Who said two powerhouses can’t work together in perfect harmony? Here we have Apple Inc. and Oracle -- two of the largest in their respective industries -- which can now interface with each other seamlessly. If you are a business that uploads your products to iTunes wouldn’t it be nice to be able to view reports on sales daily/weekly/monthly?That is where Apple Connect and ODI12c come in. Apple Connect gives users a way to download reports to show anything from daily to yearly stats on sales -- we are even given the option to pull pre-sales reports. Apple Connect does a very good job of documenting the different options for reporting in a .pdf document that can be found on Apples website www.itunesconnect.apple.com
Why ODI12c?
Well let’s say that you wanted to take these reports and load them to a target area so you could do reporting on the sales numbers. Without a tool to schedule, a mechanism to download, and another tool to then unzip, and then another tool to load the data to a target environment, you would be looking at a customized mess. What if you only had to worry about dragging and dropping a couple of objects into a gui interface and drawing a line from one to the other? Then you could use ODI12c built-in scheduling -- virtually nothing custom involved.
Below is the Task Hierarchy from a Knowledge Module that I created to make this all happen with one click of the mouse:
The steps are:
Download the file -- this uses built in ODI tools to call an API for iTunes Connect. There are additional options for download so I added flexibility to this step to make it user friendly to change.

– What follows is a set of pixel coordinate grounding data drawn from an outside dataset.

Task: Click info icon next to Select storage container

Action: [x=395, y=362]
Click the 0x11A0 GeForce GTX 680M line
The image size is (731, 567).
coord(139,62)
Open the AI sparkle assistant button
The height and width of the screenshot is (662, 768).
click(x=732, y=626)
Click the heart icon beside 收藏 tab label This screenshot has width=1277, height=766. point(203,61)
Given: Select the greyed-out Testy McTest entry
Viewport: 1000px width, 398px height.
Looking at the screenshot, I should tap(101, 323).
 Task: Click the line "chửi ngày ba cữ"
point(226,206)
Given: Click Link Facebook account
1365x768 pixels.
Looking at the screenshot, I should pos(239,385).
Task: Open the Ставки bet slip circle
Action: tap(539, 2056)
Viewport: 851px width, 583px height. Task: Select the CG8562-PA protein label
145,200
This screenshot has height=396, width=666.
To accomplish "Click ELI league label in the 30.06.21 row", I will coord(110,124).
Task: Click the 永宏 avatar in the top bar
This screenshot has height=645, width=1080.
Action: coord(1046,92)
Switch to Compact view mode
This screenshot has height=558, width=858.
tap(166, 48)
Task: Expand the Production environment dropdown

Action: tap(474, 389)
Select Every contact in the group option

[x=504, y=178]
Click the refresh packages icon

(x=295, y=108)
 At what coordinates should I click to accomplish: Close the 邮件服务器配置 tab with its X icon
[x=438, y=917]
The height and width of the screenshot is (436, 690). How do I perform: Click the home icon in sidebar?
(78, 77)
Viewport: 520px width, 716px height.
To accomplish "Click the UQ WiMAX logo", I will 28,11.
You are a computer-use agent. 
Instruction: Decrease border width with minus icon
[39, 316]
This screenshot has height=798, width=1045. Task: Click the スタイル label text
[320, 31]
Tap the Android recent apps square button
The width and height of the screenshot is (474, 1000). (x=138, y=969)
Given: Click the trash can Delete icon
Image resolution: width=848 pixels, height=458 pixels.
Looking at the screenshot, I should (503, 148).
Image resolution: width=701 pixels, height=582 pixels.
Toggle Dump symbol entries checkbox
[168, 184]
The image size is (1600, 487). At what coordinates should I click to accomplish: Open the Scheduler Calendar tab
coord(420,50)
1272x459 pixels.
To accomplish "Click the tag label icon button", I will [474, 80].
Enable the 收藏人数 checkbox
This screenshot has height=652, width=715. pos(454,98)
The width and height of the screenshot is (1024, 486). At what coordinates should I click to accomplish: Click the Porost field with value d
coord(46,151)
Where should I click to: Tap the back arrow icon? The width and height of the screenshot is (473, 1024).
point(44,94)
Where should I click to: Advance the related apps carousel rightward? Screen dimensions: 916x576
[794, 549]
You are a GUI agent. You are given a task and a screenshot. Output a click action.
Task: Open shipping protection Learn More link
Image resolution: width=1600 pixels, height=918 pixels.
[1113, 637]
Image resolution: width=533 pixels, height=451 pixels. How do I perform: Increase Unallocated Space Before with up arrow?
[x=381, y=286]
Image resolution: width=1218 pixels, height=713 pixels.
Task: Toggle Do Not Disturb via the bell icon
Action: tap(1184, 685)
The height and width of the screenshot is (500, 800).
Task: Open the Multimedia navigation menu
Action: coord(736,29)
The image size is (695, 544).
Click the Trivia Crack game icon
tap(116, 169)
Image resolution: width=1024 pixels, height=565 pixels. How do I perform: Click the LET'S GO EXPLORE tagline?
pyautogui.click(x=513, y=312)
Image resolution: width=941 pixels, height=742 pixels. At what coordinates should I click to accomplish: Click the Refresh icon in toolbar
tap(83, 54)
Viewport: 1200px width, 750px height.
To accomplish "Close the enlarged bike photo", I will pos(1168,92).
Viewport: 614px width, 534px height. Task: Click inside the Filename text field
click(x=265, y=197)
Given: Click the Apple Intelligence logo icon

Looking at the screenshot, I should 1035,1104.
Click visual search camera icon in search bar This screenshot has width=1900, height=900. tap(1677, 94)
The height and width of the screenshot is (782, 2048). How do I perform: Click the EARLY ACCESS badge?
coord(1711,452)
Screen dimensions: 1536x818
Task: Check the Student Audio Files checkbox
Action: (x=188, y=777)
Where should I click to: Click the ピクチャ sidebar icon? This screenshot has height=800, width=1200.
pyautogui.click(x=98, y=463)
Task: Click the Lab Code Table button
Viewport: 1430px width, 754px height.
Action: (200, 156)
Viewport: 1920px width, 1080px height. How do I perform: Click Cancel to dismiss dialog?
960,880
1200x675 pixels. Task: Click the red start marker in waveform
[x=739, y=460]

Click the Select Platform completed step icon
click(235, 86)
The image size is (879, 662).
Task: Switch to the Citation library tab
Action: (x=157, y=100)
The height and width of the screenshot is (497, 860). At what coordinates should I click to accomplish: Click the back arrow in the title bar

Unzip File -- this step uses built-in ODI tools to call gzip.
The next steps comes packaged with ODI...These steps create and drop work tables and load the unzipped file to the target location in this case it is an Oracle table.
The next step is Archive Zip File -- since we already have it zipped we simple move this file to an archive folder.
The next step is Delete Source File -- since we don’t want to have this process run with old data we want to delete the file that we unzipped and are using to loading the target.
Here is what the whole process looks like in the mapping area of ODI. Again all the steps listed above are happening in what you see in the diagram above, from unzip to delete source file.
What happens, though, if you need to reload a file and you don’t want to download and unzip to happen? Simply create an additional Physical Mapping Design that uses a built-in file to target integration; this sounds duplicative but it’s not. Then when you run the mapping you can select the Physical Mapping Design you want to run.